The vast majority of angry, frustrated, bereaved people do not write articles in the Guardian, though. You don't have a choice about how you feel about your grief, but you do have a choice about whether to take money for publishing it. He could have written all that down in an article and locked it up in a drawer or burnt it. Instead he used it in his writing career.

GloriaGaynor · 05/11/2016 15:56

grief encompasses a whole range of unpleasant emotions and he is unflinching in acknowledging that

He totally flinches in looking at how unpleasant, self-obsessed and uncomprehending his response is.

He also flinches from engaging with what mental illness really is.

MarshaBrady · 05/11/2016 15:57

He's not saying she was attention-seeking etc, he's saying other people thought or said that.
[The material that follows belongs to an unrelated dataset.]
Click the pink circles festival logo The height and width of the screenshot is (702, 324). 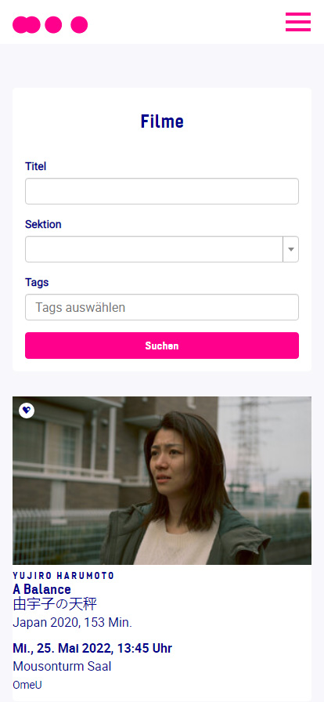point(50,24)
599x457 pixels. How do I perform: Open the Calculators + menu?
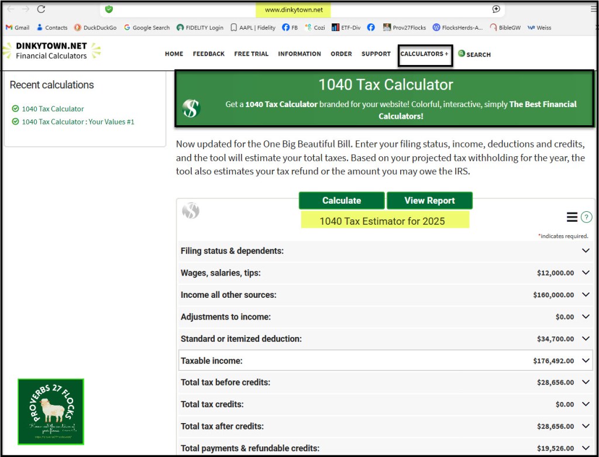(425, 54)

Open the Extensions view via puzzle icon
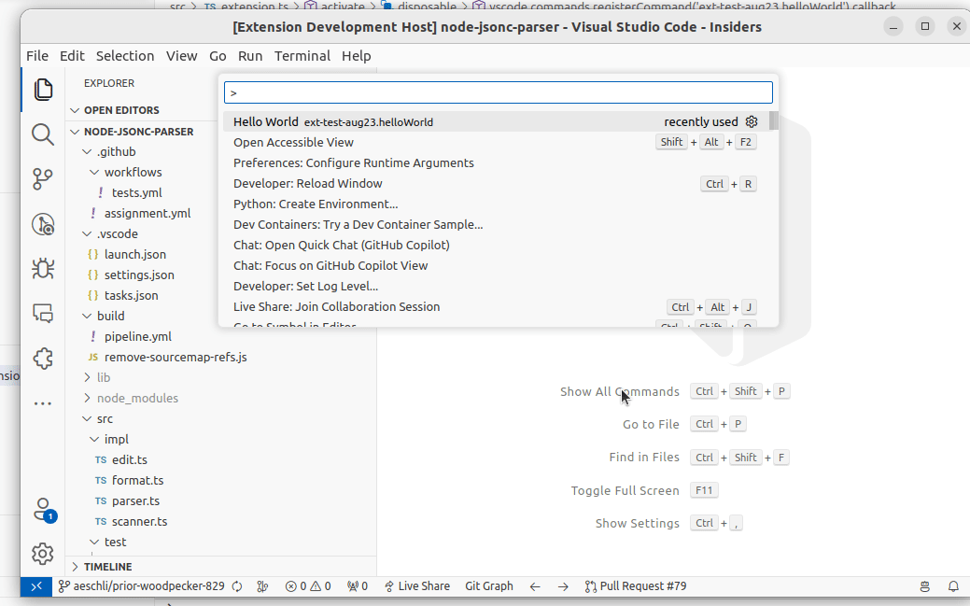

fancyknittedstuff · 05/11/2016 15:58

Very unsympathetic, cold and unfeeling. Poor girl Sad. The writer comes across as self-absorbed. The language is poor.

grannytomine · 05/11/2016 15:59

*Gosh, I didn't read that article as angry at all. confused

To me he's trying to make sense of what happened & part of what he sees is that her whole life led up to this moment. You could say "Why didn't everyone try harder to be more empathetic"; but then he talks about how head strong she was, ran rings around the mental health professionals, & will-fully refused to acknowledge her terminal illness. The only bitterness I read was towards the mental health panel that let her run rings around them (not sectioned).

One could say "That's what mental illness is, that people can't help themselves"; but the bottom line is, it's absolutely rotten to deal with when people who are willfully self-destructive. It can make you completely crazy trying to help them. One is allowed to detach when the only way to preserve your own mental health is to distance yourself from their problems.

Yes I have personal experience.*

Absolutely, and I too have personal experience.

corythatwas · 05/11/2016 16:00

MarshaBrady Sat 05-Nov-16 15:57:19
"He's not saying she was attention-seeking etc, he's saying other people thought or said that."

That is one of the oldest rhetorical tricks in the book. If you repeat something unpleasant without arguing against it, then that is to get it to stick in other people's minds without having to take responsibility for what you say. It's the kind of thing they teach you in handbooks of rhetoric.

GloriaGaynor · 05/11/2016 16:01

He's not saying she was attention-seeking etc, he's saying other people thought or said that.

Oh c'mon you can't be that naive. That's his own judgement shifted on to 'other people' so he can't be blamed for it.

It's one of the oldest tricks in the book.